Given passage =>
It is not easy to diagnose CMs of the optic pathway preoperatively. It is not uncommon for them to be misdiagnosed as optic neuritis, and a great number of these patients receive corticosteroid therapy.[ 5 29 ] Interestingly, some of those patients will spontaneously recover from their symptoms, misattributing it to the effects of the corticosteroid therapy. However, to date, there is no evidence supporting corticosteroid therapy in CM.

MRI is considered the most sensitive and specific imaging modality for the diagnosis of CM.[ 23 ] On T1-weighted images, CMs of the optic pathway demonstrate a hypointense to isointense appearance, whereas on T2-weighted images, they appear as heterogeneous “popcorn” lesions with mixed hyperintense and hypointense signals, as seen in our patient. The hypointensity can be delineated further in the gradient-echo T2* images due to hemosiderin deposition in and around the CM. In addition, following intravenous gadolinium administration, minimal or no enhancement can be observed in the CM.[ 4 6 ] It has been reported that CMs of the optic nerve and tract may show nerve thickening on coronal views, whereas CMs of the optic chiasm often appear as focal round masses.[ 13 ] On CT scan, optic pathway CMs appear as well-demarcated hyperdense lesions with or without calcifications.[ 26 ] Angiography is usually not helpful in diagnosing CMs because it does not delineate the lesion due to the low internal flow and high incidence of thrombosis, as was demonstrated in our patient.[ 20 ]

It is important to note that none of these imaging features is pathognomonic as they can be encountered in other conditions. Thus, preoperative diagnosis of optic pathway CMs is extremely difficult and challenging. CMs of the optic pathway are commonly misdiagnosed as optic neuritis, optic glioma, meningioma, craniopharyngioma, venous angioma, arteriovenous malformation, thrombosed aneurysm, and pituitary apoplexy.[ 13 29 ] In our patient, we initially had a differential diagnosis of craniopharyngioma, glioma, or germ cell tumor. Therefore, it is important to include CM in the differential diagnosis of suprasellar optic pathway lesions.

Supplied entries =>
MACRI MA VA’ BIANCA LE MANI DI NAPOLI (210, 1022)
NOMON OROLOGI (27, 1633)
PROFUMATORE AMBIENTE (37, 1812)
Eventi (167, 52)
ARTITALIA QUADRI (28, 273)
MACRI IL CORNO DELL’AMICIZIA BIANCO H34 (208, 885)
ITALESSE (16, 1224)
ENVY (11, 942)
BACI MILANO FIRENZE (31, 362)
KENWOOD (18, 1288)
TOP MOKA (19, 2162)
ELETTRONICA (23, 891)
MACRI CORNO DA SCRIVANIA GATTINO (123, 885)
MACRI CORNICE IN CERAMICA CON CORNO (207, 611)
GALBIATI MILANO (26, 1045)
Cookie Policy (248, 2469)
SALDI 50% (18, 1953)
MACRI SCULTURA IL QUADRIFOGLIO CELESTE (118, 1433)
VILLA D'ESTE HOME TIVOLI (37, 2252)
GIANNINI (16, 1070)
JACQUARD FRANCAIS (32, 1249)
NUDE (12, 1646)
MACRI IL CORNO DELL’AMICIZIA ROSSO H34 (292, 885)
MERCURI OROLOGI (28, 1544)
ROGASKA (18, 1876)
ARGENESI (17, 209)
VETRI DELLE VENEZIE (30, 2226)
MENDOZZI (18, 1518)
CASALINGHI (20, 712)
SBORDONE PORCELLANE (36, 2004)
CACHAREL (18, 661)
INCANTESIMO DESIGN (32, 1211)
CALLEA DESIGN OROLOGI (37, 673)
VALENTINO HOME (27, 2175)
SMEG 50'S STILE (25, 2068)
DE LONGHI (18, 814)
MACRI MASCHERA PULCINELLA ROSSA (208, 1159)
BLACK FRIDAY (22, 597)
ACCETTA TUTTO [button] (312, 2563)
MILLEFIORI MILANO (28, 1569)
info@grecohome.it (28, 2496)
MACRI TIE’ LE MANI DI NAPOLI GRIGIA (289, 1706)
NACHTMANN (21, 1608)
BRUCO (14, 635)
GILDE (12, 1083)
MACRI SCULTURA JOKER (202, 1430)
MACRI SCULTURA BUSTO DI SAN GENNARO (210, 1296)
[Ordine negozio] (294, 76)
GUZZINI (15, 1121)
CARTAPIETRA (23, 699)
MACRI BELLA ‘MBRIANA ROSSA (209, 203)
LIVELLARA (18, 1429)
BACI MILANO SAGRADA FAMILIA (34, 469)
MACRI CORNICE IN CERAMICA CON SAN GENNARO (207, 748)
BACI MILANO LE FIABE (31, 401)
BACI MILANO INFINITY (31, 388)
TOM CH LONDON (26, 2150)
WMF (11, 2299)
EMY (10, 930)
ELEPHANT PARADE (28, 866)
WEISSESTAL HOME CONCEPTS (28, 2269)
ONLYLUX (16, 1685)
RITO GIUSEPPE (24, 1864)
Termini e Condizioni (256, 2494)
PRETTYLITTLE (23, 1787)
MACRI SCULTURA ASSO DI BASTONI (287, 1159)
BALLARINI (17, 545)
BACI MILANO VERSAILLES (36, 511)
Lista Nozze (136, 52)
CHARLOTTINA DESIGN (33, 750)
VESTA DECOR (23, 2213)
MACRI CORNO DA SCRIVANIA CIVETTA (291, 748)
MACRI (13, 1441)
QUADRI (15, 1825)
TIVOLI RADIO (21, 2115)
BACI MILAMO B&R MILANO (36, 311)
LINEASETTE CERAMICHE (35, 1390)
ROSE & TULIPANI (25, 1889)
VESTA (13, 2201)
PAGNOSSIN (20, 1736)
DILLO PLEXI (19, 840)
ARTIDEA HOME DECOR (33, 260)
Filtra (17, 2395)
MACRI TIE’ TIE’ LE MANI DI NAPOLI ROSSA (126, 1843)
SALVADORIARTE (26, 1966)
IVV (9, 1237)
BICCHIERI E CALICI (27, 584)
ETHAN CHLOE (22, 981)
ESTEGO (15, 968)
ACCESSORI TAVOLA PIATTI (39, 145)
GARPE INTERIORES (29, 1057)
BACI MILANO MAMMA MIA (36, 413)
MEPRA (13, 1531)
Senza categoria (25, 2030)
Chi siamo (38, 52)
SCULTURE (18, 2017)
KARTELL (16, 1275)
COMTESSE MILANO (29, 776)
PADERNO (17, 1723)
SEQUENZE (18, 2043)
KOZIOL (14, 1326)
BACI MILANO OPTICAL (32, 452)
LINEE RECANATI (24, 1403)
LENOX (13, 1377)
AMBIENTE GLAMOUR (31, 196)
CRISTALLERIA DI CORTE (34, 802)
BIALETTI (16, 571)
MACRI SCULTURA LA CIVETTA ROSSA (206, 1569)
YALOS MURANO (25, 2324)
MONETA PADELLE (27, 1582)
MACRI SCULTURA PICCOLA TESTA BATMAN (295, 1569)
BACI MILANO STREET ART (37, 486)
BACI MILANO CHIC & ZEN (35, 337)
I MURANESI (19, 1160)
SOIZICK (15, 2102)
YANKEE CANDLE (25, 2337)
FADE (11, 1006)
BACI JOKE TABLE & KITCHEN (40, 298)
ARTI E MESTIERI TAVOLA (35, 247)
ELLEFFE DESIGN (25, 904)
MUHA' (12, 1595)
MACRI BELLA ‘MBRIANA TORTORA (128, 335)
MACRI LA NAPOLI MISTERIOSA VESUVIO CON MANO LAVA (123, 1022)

Work instruction =>
Transcribe the whole passage on cavernous malformations of the optic pathway word for word.

Solution for this problem =>
It is not easy to diagnose CMs of the optic pathway preoperatively. It is not uncommon for them to be misdiagnosed as optic neuritis, and a great number of these patients receive corticosteroid therapy.[ 5 29 ] Interestingly, some of those patients will spontaneously recover from their symptoms, misattributing it to the effects of the corticosteroid therapy. However, to date, there is no evidence supporting corticosteroid therapy in CM.

MRI is considered the most sensitive and specific imaging modality for the diagnosis of CM.[ 23 ] On T1-weighted images, CMs of the optic pathway demonstrate a hypointense to isointense appearance, whereas on T2-weighted images, they appear as heterogeneous “popcorn” lesions with mixed hyperintense and hypointense signals, as seen in our patient. The hypointensity can be delineated further in the gradient-echo T2* images due to hemosiderin deposition in and around the CM. In addition, following intravenous gadolinium administration, minimal or no enhancement can be observed in the CM.[ 4 6 ] It has been reported that CMs of the optic nerve and tract may show nerve thickening on coronal views, whereas CMs of the optic chiasm often appear as focal round masses.[ 13 ] On CT scan, optic pathway CMs appear as well-demarcated hyperdense lesions with or without calcifications.[ 26 ] Angiography is usually not helpful in diagnosing CMs because it does not delineate the lesion due to the low internal flow and high incidence of thrombosis, as was demonstrated in our patient.[ 20 ]

It is important to note that none of these imaging features is pathognomonic as they can be encountered in other conditions. Thus, preoperative diagnosis of optic pathway CMs is extremely difficult and challenging. CMs of the optic pathway are commonly misdiagnosed as optic neuritis, optic glioma, meningioma, craniopharyngioma, venous angioma, arteriovenous malformation, thrombosed aneurysm, and pituitary apoplexy.[ 13 29 ] In our patient, we initially had a differential diagnosis of craniopharyngioma, glioma, or germ cell tumor. Therefore, it is important to include CM in the differential diagnosis of suprasellar optic pathway lesions.